This project exists because the original **TLSH** project by **Trend Micro** exists first:

- Upstream repository: https://github.com/trendmicro/tlsh

Huge thanks to the Trend Micro team for publishing and maintaining TLSH. The original project made the algorithm accessible to the community and gave us a solid reference to validate against.

This Rust port was built so we could use TLSH naturally as a Rust crate inside our own projects, keep deployment simple, and integrate fuzzy hashing into malware analysis and similarity pipelines without depending on a C/C++ runtime.

To the upstream maintainers: your work is genuinely useful, technically elegant, and still doing real damage against boring malware workflows in the best possible way. Thanks for building it and sharing it.

---

## Requirements

- Rust stable
- Cargo
- Rust edition `2024`

---

## Contributing

Contributions are welcome. If you want to improve algorithm coverage, add more upstream compatibility vectors, or refine the CLI and release flow, open an issue or a pull request.

▶ [COLLECTED DATA]:
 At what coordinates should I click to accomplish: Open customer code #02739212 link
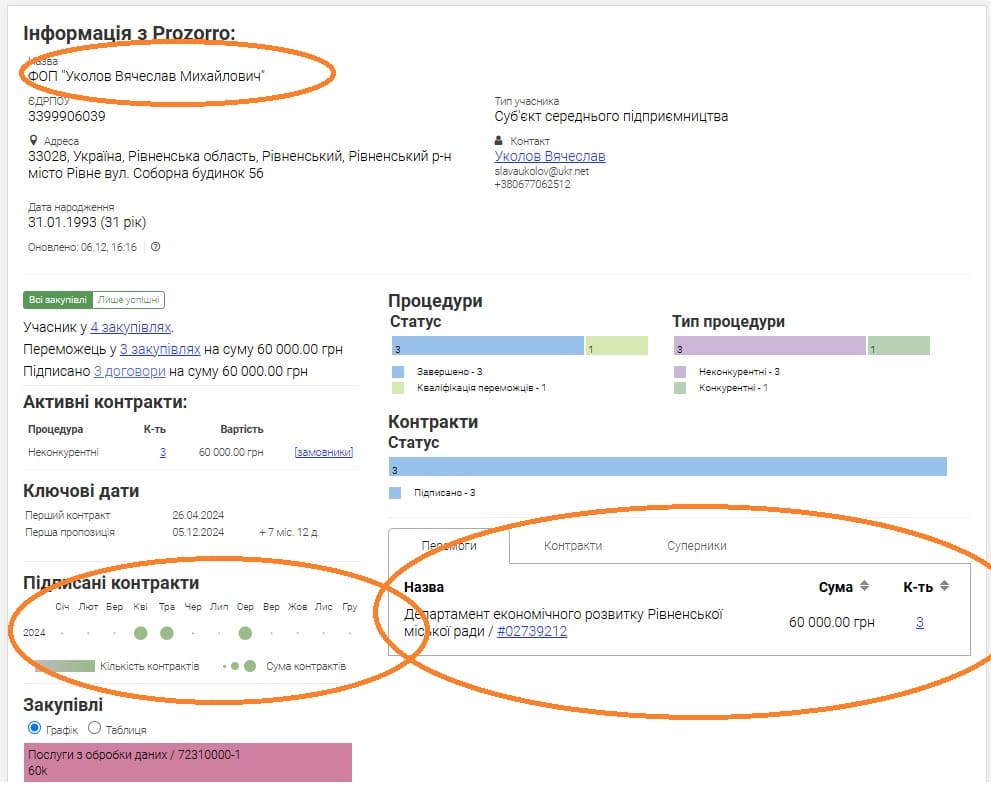click(532, 631)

▶ [REQUEST]: Using the TLSH port text, please explain in one to three sentences why the Rust port was built.

▶ [EXERCISE ANSWER]: The port was built so TLSH could be used naturally as a Rust crate inside the team's own projects and deployment could stay simple. It also lets them add fuzzy hashing to malware analysis and similarity pipelines without depending on a C/C++ runtime.